The best way to ensure that you have adequate vitamin D is to have yearly or twice yearly blood tests to check your vitamin D status. Try to ensure adequate sun exposure without overdoing it. You need to be careful and take your skin type, your location, time of day and season into account. If the exposed area begins to redden slightly it is time to get out of the sun.



Those at most risk of vitamin D deficiency

Older adults

As we age the skin is less able to produce vitamin D and the kidneys are less efficient at converting it into the active form. The risk of vitamin D deficiency is increased for older people who spend most of their time indoors.


People with limited sun exposure

People who are homebound and women who wear veils and/or long robes are very likely to have vitamin D deficiency. Many people get very little or no sun exposure during winter, particularly on their working days. Vitamin D supplementation may be necessary during the winter months.


People with dark skin are also at increased risk of vitamin D deficiency because the increased pigment in the skin (melanin) reduces penetration of UV rays and the production of vitamin D.

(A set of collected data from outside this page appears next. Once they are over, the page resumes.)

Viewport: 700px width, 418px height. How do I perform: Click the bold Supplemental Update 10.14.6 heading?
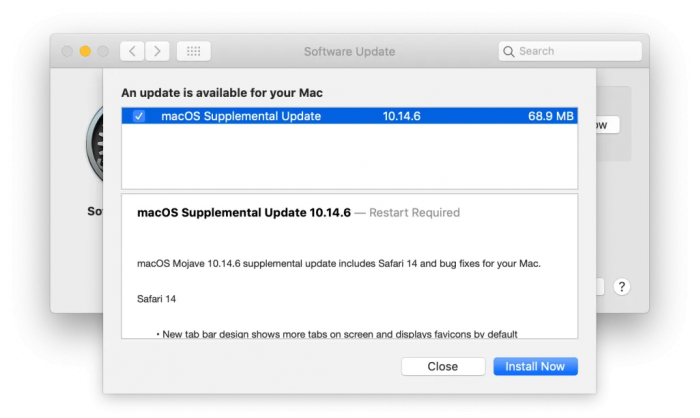click(242, 213)
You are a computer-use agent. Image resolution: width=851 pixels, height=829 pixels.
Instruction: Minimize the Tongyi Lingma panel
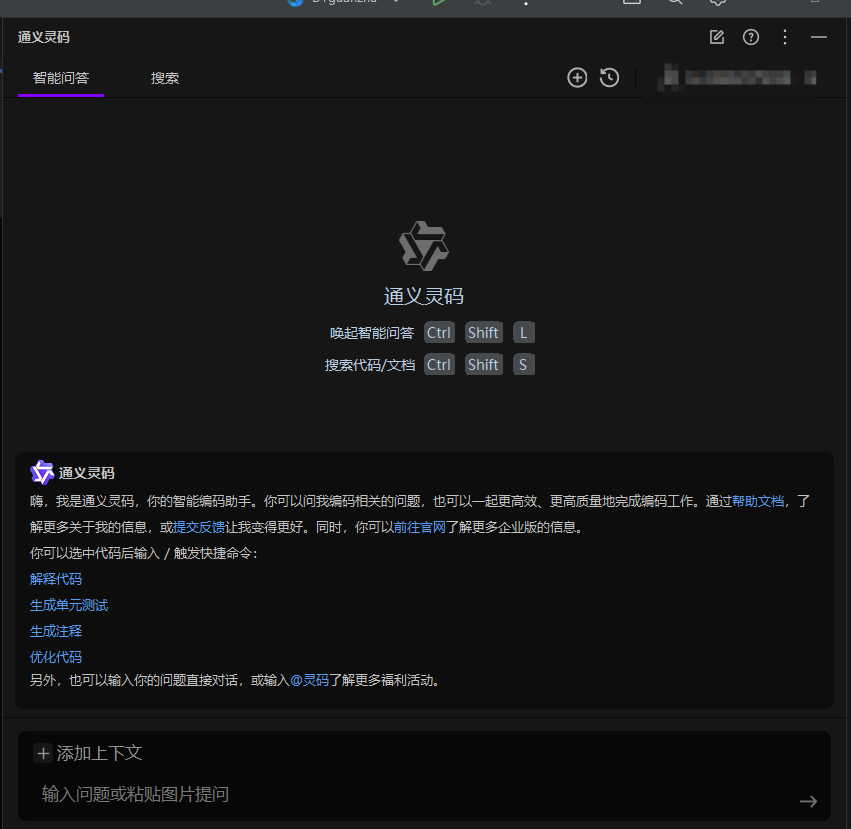[x=819, y=37]
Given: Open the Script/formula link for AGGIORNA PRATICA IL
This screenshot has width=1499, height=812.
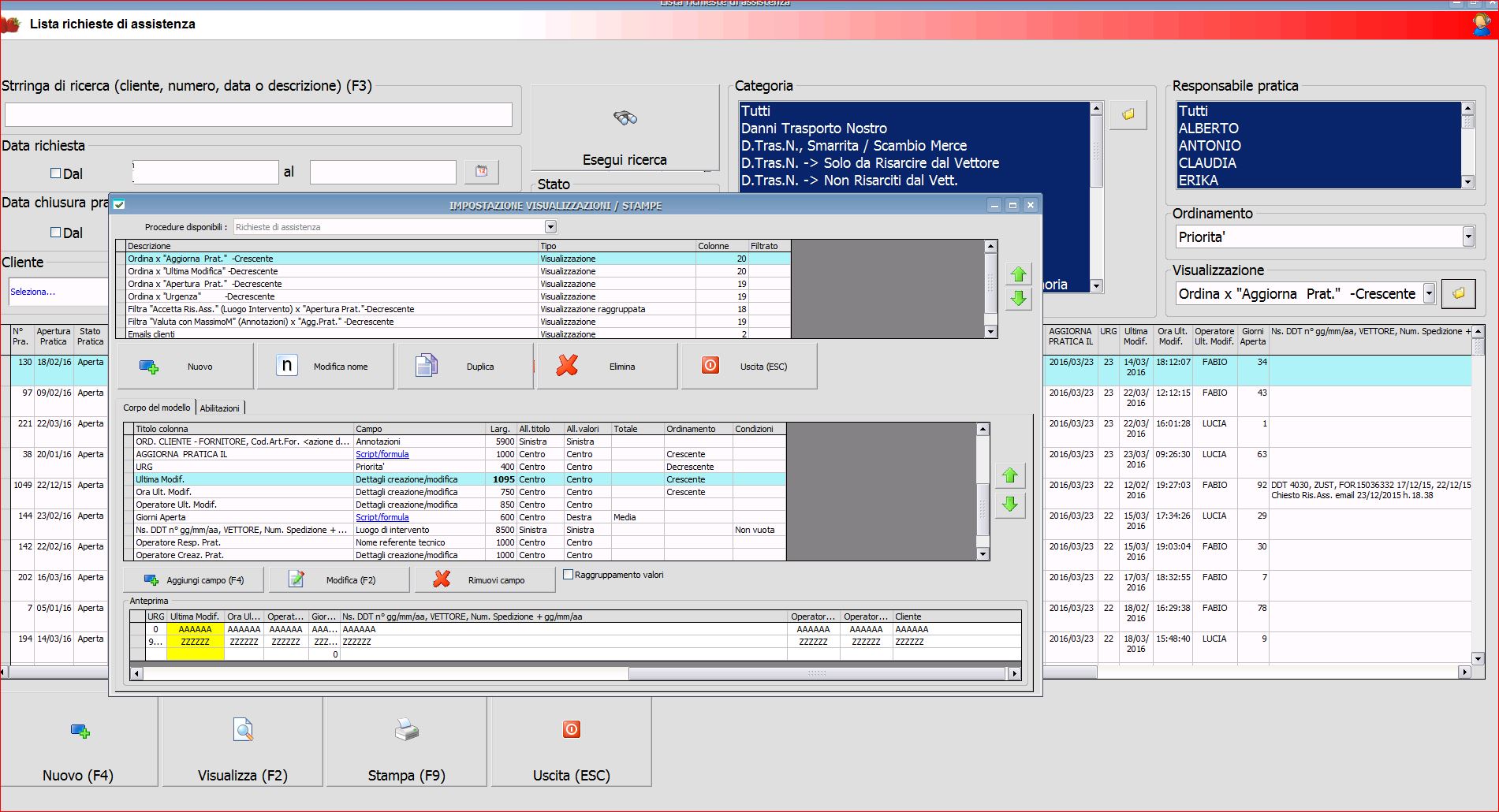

Being overweight, particularly if you have a body mass index (BMI) of greater than 30 you are at increased risk of vitamin D deficiency. This is not because vitamin D production is decreased but because the subcutaneous fat decreases the release of vitamin D into the circulation. Even when vitamin D is taken orally through food or supplementation the amount of available vitamin D in the circulation is reduced in obese people.



Dietary sources of vitamin D

Very few foods contain significant amounts of vitamin D. The richest sources are oily fish such salmon, sardines, herring and mackerel. Other foods containing some vitamin D include milk, meat, eggs, cheese and fortified foods.


Most experts agree that it is very difficult to obtain sufficient vitamin D from foods alone and that sun exposure and/or supplementation is essential to prevent vitamin D deficiency.